Updated inforamtion of image and labels based on the transformation

Note

Required keys for transform: keypoints
Returned keys after transform: center, scale
class mindpose.data.transform.TopDownHorizontalRandomFlip(is_train=True, config=None, flip_prob=0.5)[source]

Bases: TopDownTransform

Perform randomly horizontal flip in topdown approach.

Parameters:

  • is_train (bool) – Whether the transformation is for training/testing. Default: True

  • config (Optional[Dict[str, Any]]) – Method-specific configuration. Default: None

  • flip_prob (float) – Probability of performing a horizontal flip. Default: 0.5

Inputs:
data: Data tuples need to be transformed
Outputs:
result: Transformed data tuples
transform(state)[source]

Transform the state into the transformed state. state is a dictionay storing the informaton of the image and labels, the returned states is the updated dictionary storing the updated image and labels.

Parameters:

state (Dict[str, Any]) – Stored information of image and labels

Return type:

Dict[str, Any]

Returns:

Updated inforamtion of image and labels based on the transformation

Note

Required keys for transform: image, keypoints, center
Returned keys after transform: image, keypoints, center
class mindpose.data.transform.TopDownRandomScaleRotation(is_train=True, config=None, rot_factor=40.0, scale_factor=0.5, rot_prob=0.6)[source]

Bases: TopDownTransform

Perform random scaling and rotation.

Parameters:

  • is_train (bool) – Whether the transformation is for training/testing. Default: True

  • config (Optional[Dict[str, Any]]) – Method-specific configuration. Default: None

  • rot_factor (float) – Std of rotation degree. Default: 40.

  • scale_factor (float) – Std of scaling value.
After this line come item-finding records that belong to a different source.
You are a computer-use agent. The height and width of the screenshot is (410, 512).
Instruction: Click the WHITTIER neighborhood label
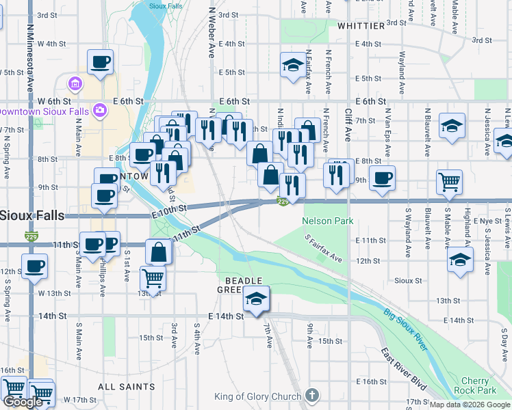coord(361,26)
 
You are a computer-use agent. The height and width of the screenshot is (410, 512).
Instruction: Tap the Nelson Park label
coord(327,221)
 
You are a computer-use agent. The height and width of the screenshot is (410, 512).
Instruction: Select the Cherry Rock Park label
coord(474,385)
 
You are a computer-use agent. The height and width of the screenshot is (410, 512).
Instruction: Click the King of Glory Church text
coord(257,396)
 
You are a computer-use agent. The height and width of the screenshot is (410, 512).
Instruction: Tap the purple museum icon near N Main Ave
coord(75,84)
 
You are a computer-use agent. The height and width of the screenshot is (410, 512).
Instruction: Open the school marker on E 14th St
coord(256,299)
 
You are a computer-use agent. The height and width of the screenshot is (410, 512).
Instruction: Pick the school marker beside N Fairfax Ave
coord(293,66)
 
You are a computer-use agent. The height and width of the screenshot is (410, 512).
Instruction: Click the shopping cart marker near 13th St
coord(153,278)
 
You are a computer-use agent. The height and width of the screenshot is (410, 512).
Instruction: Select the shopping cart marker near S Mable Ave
coord(450,181)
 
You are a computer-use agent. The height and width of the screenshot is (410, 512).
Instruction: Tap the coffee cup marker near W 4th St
coord(100,62)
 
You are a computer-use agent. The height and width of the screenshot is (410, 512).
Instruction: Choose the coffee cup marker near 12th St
coord(34,266)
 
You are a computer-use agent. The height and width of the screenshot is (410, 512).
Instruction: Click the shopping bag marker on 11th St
coord(159,252)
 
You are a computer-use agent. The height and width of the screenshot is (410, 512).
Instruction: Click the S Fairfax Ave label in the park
coord(324,248)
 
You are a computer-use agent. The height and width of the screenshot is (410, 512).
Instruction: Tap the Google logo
coord(23,402)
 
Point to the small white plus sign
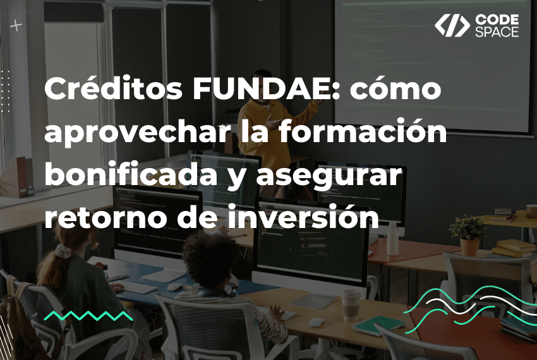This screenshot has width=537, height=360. tap(16, 26)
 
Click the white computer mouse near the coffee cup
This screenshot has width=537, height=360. tap(316, 322)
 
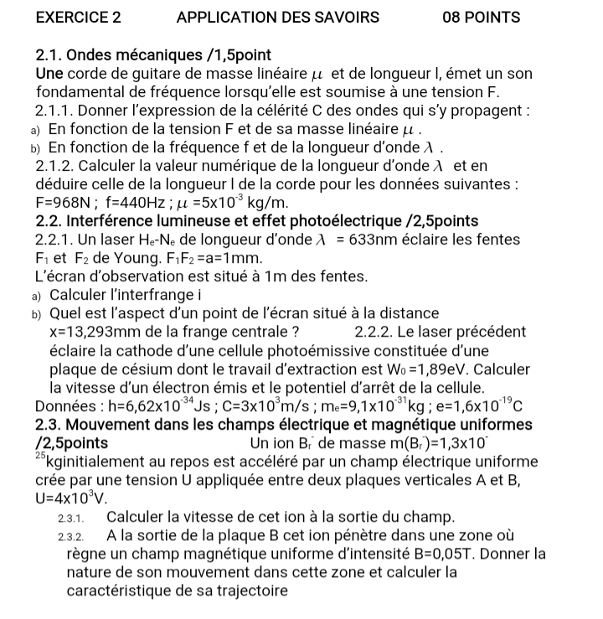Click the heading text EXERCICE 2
80,17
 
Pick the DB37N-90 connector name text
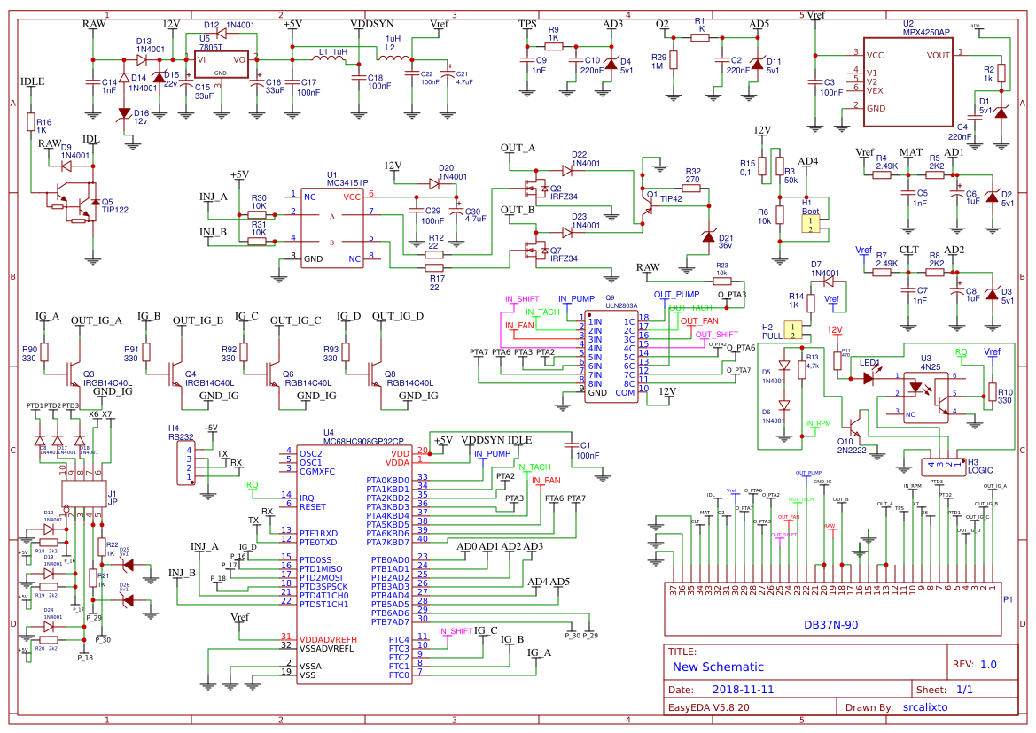pos(830,625)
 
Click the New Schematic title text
pos(717,667)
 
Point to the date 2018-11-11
pos(744,688)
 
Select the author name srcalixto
pos(925,707)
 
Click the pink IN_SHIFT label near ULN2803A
pos(522,299)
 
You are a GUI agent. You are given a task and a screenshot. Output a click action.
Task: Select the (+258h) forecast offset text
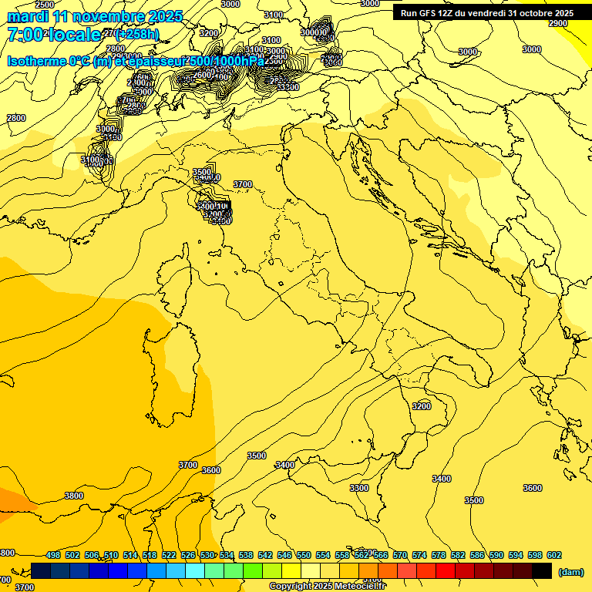[x=136, y=34]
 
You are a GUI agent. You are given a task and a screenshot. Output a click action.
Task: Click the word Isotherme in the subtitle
[x=37, y=61]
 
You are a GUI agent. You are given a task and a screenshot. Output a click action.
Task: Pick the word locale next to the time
[x=73, y=35]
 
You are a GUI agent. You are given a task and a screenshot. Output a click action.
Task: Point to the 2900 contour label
[x=558, y=23]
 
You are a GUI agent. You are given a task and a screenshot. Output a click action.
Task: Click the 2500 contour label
[x=45, y=5]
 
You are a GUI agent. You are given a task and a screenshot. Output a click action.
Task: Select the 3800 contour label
[x=74, y=496]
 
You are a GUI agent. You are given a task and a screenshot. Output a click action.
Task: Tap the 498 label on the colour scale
[x=53, y=555]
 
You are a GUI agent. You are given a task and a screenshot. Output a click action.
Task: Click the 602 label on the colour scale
[x=553, y=555]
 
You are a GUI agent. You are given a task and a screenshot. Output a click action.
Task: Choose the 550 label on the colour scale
[x=304, y=555]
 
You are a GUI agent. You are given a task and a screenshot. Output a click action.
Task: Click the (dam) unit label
[x=570, y=572]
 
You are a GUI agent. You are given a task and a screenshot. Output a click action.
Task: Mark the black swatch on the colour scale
[x=542, y=570]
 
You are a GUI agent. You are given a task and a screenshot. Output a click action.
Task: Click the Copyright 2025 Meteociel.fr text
[x=332, y=587]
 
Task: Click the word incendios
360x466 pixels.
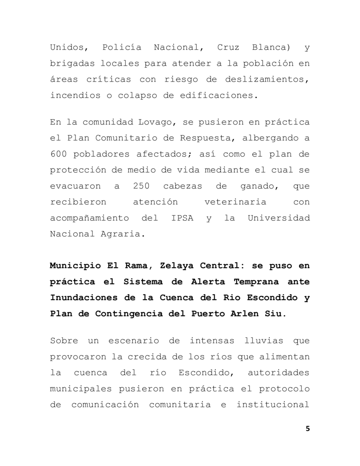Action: (75, 96)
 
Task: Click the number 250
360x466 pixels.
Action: (141, 186)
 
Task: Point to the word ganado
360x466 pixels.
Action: (258, 186)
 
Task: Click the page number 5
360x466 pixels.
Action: (308, 428)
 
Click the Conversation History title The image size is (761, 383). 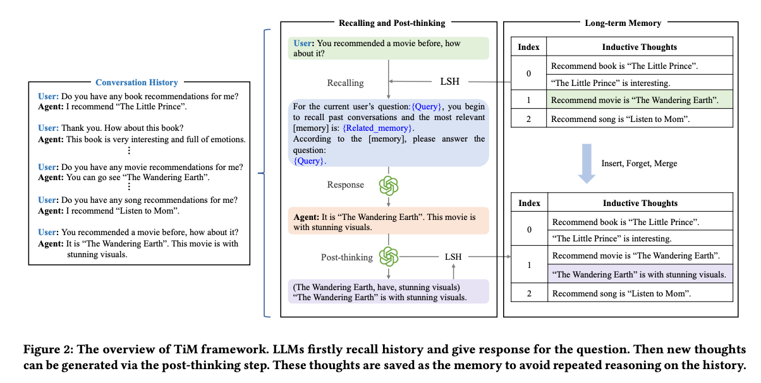point(137,82)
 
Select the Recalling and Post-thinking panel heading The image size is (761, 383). point(392,23)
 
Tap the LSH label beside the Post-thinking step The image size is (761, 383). point(453,257)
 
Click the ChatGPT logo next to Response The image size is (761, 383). point(389,186)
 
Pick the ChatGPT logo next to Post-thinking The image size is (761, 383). point(389,257)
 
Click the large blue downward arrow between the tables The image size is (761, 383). point(587,164)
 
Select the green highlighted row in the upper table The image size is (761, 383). point(640,100)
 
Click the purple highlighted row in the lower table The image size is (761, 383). point(640,274)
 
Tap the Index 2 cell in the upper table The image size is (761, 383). point(529,118)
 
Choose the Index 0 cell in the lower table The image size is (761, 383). point(529,230)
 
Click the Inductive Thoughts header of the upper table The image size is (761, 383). point(640,47)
Default: 0.5

  • rot_prob (float) – Probability of performing rotation. Default: 0.6

Inputs:
data: Data tuples need to be transformed
Outputs:
result: Transformed data tuples
transform(state)[source]

Transform the state into the transformed state. state is a dictionay storing the informaton of the image and labels, the returned states is the updated dictionary storing the updated image and labels.

Parameters:

state (Dict[str, Any]) – Stored information of image and labels

Return type:

Dict[str, Any]

Returns:

Updated inforamtion of image and labels based on the transformation

Note

Required keys for transform: scale
Returned keys after transform: scale, rotation
class mindpose.data.transform.TopDownTransform(is_train=True, config=None)[source]

Bases: Transform

Transform the input data into the output data based on top-down approach.

Parameters:

  • is_train (bool) – Whether the transformation is for training/testing. Default: True

  • config (Optional[Dict[str, Any]]) – Method-specific configuration. Default: None

Inputs:

data: Data tuples need to be transformed

Outputs:

result: Transformed data tuples

Note

This is an abstract class, child class must implement transform method.
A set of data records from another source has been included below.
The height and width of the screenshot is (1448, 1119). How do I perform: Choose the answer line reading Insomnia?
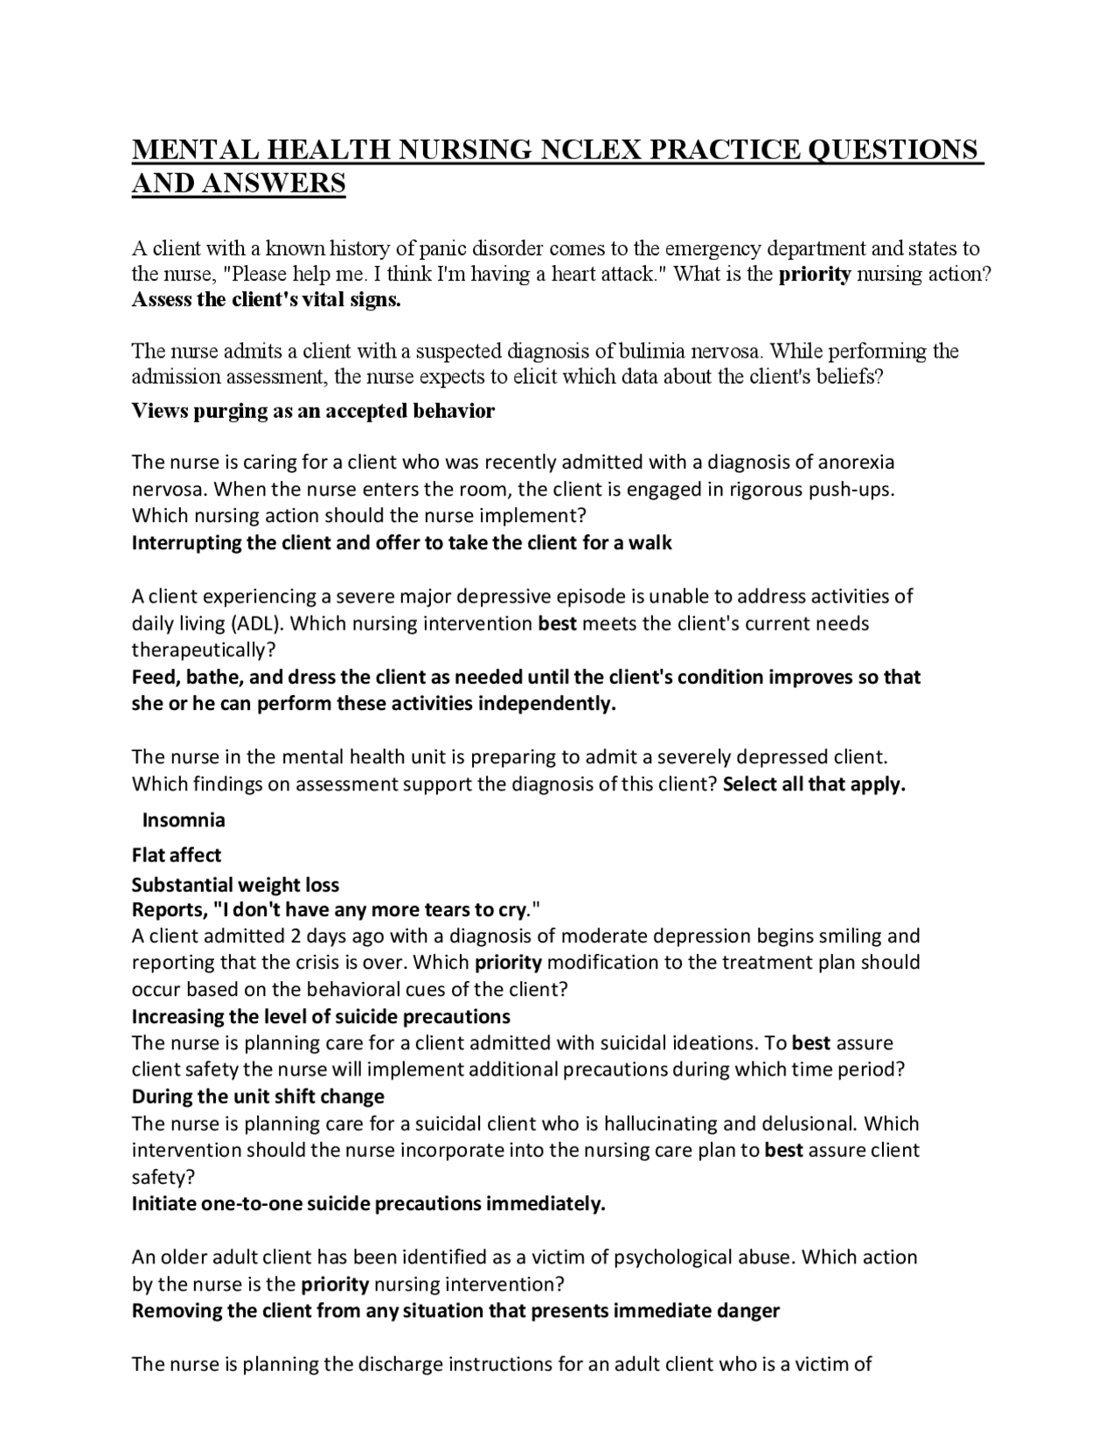tap(184, 819)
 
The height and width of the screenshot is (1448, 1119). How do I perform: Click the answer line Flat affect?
tap(177, 855)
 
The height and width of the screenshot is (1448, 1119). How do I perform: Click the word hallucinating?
tap(660, 1123)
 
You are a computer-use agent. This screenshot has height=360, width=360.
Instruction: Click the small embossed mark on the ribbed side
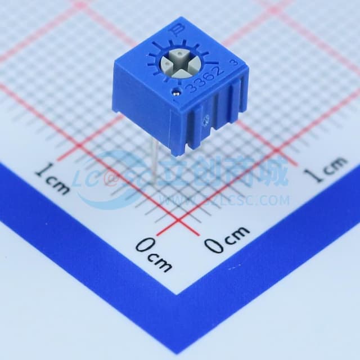(x=206, y=118)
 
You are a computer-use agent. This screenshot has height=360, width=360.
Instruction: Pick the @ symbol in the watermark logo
(x=110, y=179)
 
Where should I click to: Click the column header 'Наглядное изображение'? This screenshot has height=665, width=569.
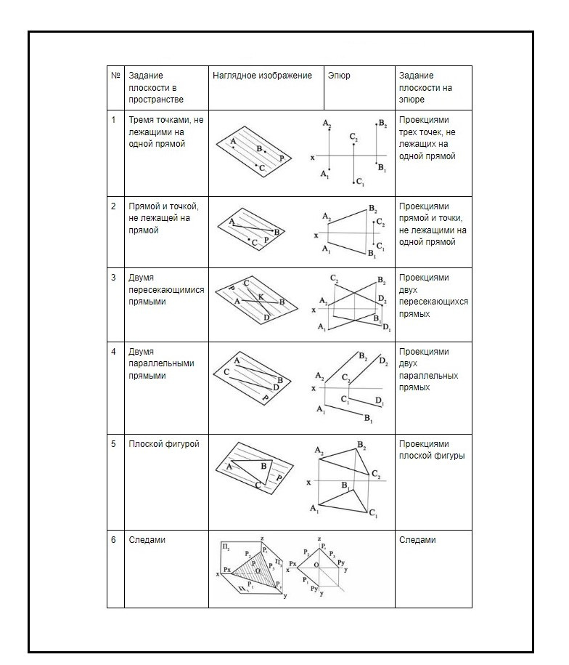pos(262,76)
load_transform_cfg()[source]

Loading the transform config, where the returned the config must be a dictionary which stores the configuration of this transformation, such as the transformed image size, etc.

Return type:

Dict[str, Any]

Returns:

Transform configuration

setup_required_field()[source]

Get the required columns names used for this transformation. The columns names will be later used with Minspore Dataset map func.

Return type:

List[str]

Returns:

The column names

class mindpose.data.transform.Transform(is_train=True, config=None)[source]

Bases: object

Transform the input data into the output data.

Parameters:

  • is_train (bool) – Whether the transformation is for training/testing. Default: True

  • config (Optional[Dict[str, Any]]) – Method-specific configuration. Default: None

Inputs:

data: Data tuples need to be transformed

Outputs:

result: Transformed data tuples

Note

This is an abstract class, child class must implement load_transform_cfg, transform and setup_required_field method.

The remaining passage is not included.